▸ **Exercise A**
Translate this sentence from the Lotus Europa passage into Spanish: "That’s bad enough in most cars, but in a Europa, the engine is a stressed member of the chassis."
▸ **Exercise B**
Pull out the stretch of the Lotus Europa passage from "That was for" through "in the garage.", copied word for word.

▸ **Page excerpt**
That was for sure the deal with this Lotus. I’ve always been a fan of the Europa, but they’re an acquired taste for most people. This Twin Cam in particular is a challenge because it had a seized engine. That’s bad enough in most cars, but in a Europa, the engine is a stressed member of the chassis. The rear suspension wishbone attaches to the transaxle. That means that taking the engine out renders the car immoble, even rolling around in the garage.
It’s not really an issue when you need to find an engine for a Camaro. You call up Summit Racing and they drop ship a brand new 350 on a pallet tomorrow. A Lotus Twin Cam, though? And the highly specific Twin Cam required to work in the Europa? Forget it. Rob eventually was put in touch with someone he calls “The Lotus Engine God,” and got a first-hand lesson in what it’s like dealing with specialists: Just to get an estimate on machining for the stuck engine took five months.
Getting the actual work done? To quote Rob: “Never tell a machine shop that you’re not in a hurry.” Here’s why: ”In the previous post, on March 13, 2014, I went into the machine shop and saw the newly delivered custom pistons. It would be -- spoiler alert -- four years before I would pick up the machined block. In the meantime, the car would sit in my garage and get covered with crap.”

▸ **Provided material**
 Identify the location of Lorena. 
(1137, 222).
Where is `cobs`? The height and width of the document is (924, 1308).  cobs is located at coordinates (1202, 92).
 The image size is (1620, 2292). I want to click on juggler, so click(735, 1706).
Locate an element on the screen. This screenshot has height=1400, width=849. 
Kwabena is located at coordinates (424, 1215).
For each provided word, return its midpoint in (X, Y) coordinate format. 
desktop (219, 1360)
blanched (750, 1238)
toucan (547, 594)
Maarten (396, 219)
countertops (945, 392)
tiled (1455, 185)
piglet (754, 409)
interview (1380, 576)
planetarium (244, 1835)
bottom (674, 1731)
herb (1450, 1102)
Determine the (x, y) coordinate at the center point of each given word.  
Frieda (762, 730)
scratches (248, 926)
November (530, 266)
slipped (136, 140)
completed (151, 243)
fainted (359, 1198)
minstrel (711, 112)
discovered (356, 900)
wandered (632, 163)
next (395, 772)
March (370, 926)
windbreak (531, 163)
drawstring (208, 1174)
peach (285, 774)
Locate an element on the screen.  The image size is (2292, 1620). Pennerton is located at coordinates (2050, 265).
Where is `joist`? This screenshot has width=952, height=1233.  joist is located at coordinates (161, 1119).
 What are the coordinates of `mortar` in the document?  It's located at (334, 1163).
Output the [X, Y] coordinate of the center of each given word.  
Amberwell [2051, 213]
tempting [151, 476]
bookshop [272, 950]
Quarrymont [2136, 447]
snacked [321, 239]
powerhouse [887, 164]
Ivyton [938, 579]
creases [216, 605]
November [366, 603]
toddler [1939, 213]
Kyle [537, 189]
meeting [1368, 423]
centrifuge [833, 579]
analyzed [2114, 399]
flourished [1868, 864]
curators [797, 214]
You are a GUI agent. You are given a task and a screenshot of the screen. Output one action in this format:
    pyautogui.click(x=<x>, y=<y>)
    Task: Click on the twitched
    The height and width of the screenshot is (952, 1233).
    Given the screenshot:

▸ **Answer space A**
Eso ya es bastante malo en la mayoría de los autos, pero en un Europa, el motor es un elemento estructural del chasis.

▸ **Answer space B**
That was for sure the deal with this Lotus. I’ve always been a fan of the Europa, but they’re an acquired taste for most people. This Twin Cam in particular is a challenge because it had a seized engine. That’s bad enough in most cars, but in a Europa, the engine is a stressed member of the chassis. The rear suspension wishbone attaches to the transaxle. That means that taking the engine out renders the car immoble, even rolling around in the garage.